=== KUTIPAN BACAAN ===

3.3.3. Perasaan Dalam Menonton Berita Bencana A. Perasaan Ketika Menonton Berita Bencana Dalam aktivitas menonton, sistem penginderaan manusia tentu saja ikut bekerja baik indera penglihatan, pendengaran, maupun perasaan. Berikut adalah pendapat yang diperoleh dari responden mengenai perasaan ketika menonton berita bencana, seperti yang diungkapkan oleh bapak Wijaya : “ Perasaan saya ya sedih, terhadap tempat bencana itu dan prihatin dan rasanya ingin mbantu. “ (wawancara 23 November 2009) hal yang sama juga diungkpakan oleh ibu Murtini : “ Terharu, simpati dan pengen membantu “ (wawancara 23 November 2009)

===

• [TUGAS LATIHAN]:
(1) Berdasarkan kutipan tentang perasaan saat menonton berita bencana, jelaskan mengapa perasaan turut terlibat dalam aktivitas menonton dalam satu sampai tiga kalimat.
(2) Teruskan kutipan tentang perasaan saat menonton berita bencana dari titik terakhirnya.
Data selanjutnya merupakan bahan tersendiri yang terpisah dari kutipan.

=== DATA MASUKAN ===

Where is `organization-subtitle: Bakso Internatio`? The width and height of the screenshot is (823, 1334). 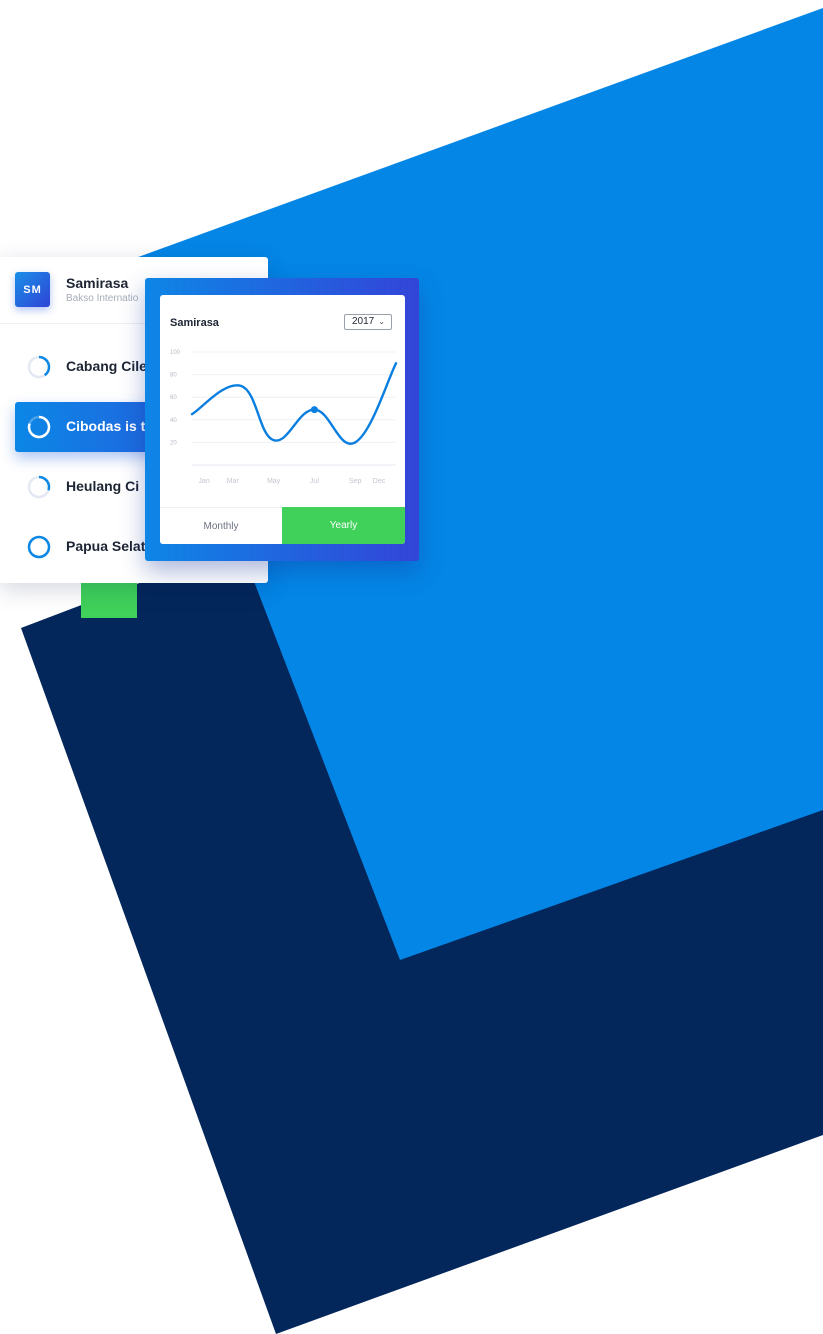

===

• [HASIL]:
(1) Perasaan turut terlibat karena dalam aktivitas menonton, sistem penginderaan manusia ikut bekerja. Yang bekerja bukan hanya indera penglihatan dan pendengaran, melainkan juga perasaan.

(2)
104
Responden dari keluarga Anang berpendapat juga hampir sama, seperti ibu Moedah yang mengungkapkan : “ Yaa tergugah hatinya untuk bantu, terus kasih masukan supaya bencana itu bisa buat sadar manusia. “ (wawancara 22 November 2009) Jawaban serupa juga didapat dari bapak Anang yang mengatakan : “ Perasaannya sedih dan terharu.” (wawancara 22 November 2009) Responden dari keluarga Budi yakni ibu Indah dan Sylvi juga berpendapat sama dengan responden lainnya namun keterangan berbeda didapat dari bapak Budi yang mengungkapkan : “ Wah sebenarnya biasa aja tapi kalo bencananya banjir ya sempet inget lagi dulu..kan pernah kebanjiran gede banget.” (wawancara 24 November 2009) Secara garis besar ketujuh responden berpendapat mengenai perasaan mereka ketika menonton berita bencana adalah sedih dan terharu bahkan ada yang ingin membantu. Hal ini mereka rasakan karena mereka sendiri pernah mengalami bencana seperti banjir sehingga mereka dapat merasakan apa yang dirasakan oleh korban yang ada dalam tayangan berita bencana.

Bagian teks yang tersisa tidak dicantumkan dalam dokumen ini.